Some time around last Christmas, I decided that my kayaking technique could really use some improvement. So I booked a one-week course with Outdoordirekt.

I had had a good experience with them before, on a one-week trip of guided runs in northern Greece. The kayakers I met there had done most or all of their training with that company, and they were good at what they did! I had also heard very good things from others. So I booked a course with them in mid-May.

Usually with kayaking courses, the booking really only includes the training on the water. Everything else – camping, food, social stuff – you arrange for yourself. This arrangement keeps the courses reasonably cheap, and prevents the organizer’s insurance costs from spiralling out of control. Nevertheless, there was a real espresso machine in the camp. An unexpected luxury!

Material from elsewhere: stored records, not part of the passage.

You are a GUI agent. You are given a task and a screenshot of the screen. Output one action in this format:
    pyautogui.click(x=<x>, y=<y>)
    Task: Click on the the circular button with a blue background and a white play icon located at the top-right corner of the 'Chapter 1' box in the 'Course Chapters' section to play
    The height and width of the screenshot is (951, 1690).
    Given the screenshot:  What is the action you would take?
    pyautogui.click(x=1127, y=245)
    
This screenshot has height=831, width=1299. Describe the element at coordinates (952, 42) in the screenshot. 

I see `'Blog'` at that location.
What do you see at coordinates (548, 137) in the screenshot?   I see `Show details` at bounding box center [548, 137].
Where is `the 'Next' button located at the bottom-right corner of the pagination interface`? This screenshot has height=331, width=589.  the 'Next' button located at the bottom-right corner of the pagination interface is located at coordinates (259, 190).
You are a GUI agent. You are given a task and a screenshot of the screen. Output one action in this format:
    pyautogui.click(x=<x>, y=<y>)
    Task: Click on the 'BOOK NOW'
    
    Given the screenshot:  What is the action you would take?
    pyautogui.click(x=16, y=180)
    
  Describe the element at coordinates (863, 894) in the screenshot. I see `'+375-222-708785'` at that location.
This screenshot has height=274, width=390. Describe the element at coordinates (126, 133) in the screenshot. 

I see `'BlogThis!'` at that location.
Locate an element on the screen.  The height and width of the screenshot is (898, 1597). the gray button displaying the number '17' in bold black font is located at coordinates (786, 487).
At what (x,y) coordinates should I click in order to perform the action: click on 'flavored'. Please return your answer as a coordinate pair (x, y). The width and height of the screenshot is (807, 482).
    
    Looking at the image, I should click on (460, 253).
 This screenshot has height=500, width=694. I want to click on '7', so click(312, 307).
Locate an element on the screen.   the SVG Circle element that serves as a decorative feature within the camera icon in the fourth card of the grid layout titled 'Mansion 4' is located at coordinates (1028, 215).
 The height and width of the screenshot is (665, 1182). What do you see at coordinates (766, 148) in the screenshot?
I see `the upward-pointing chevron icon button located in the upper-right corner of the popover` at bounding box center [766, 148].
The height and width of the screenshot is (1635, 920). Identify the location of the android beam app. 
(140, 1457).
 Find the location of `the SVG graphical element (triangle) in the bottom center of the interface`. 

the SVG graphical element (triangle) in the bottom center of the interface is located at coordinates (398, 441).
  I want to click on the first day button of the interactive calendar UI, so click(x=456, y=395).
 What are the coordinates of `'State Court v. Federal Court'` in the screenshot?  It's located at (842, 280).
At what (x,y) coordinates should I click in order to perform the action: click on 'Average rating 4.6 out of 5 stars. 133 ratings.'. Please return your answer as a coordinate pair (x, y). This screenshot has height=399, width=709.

Outdoordirekt is an operation run by a couple, Nadia and Christian, who basically live out of a van, and spend the year offering kayaking courses in different places around Europe. They have a set of coaches, all of whom are experienced paddlers. They also have a clear curriculum that’s pretty well thought out.

The different skill levels in their courses build on one another. Their goal isn’t to help participants run ever harder creeks. Instead, they focus on improving your technique.

Which is exactly what we did. We had pretty perfect water levels: The week started out with ca. 50 cubic meters per second (Trnovo gauge), slowly going down to 40 cubic meters in the following days. On the Soca, that means great runs on all sections, including the ones that aren’t feasible at lower levels, such as the Upper Soca or the Koritnica.

Befitting my station, I had booked an intermediate course. We spent five to six hours a day on the water, in a group of four participants plus one coach. The focus was very much on getting the basics right: Entering and exiting eddies, traversing currents, and so forth.

Marco, our coach, filmed us quite often. The next morning, he’d show us selected videos of our performance, pointing out the finest details. While there wasn’t a lot of adrenaline, it was really useful. Never before in my ca. 7 years in kayaking had I experienced that level of attention to detail. We spent entire days on sections that I’d normally run in 45 minutes or so: practicing the same line from one eddy to another, over and over again, for an hour. It was almost like meditation, only more exhausting!

The course really helped me improve my technique. I was somewhat disappointed that we didn’t run the Trnovo section on the last day, as I had expected – the rest of the group didn’t want to. But other than that, I got what I came for, in spades.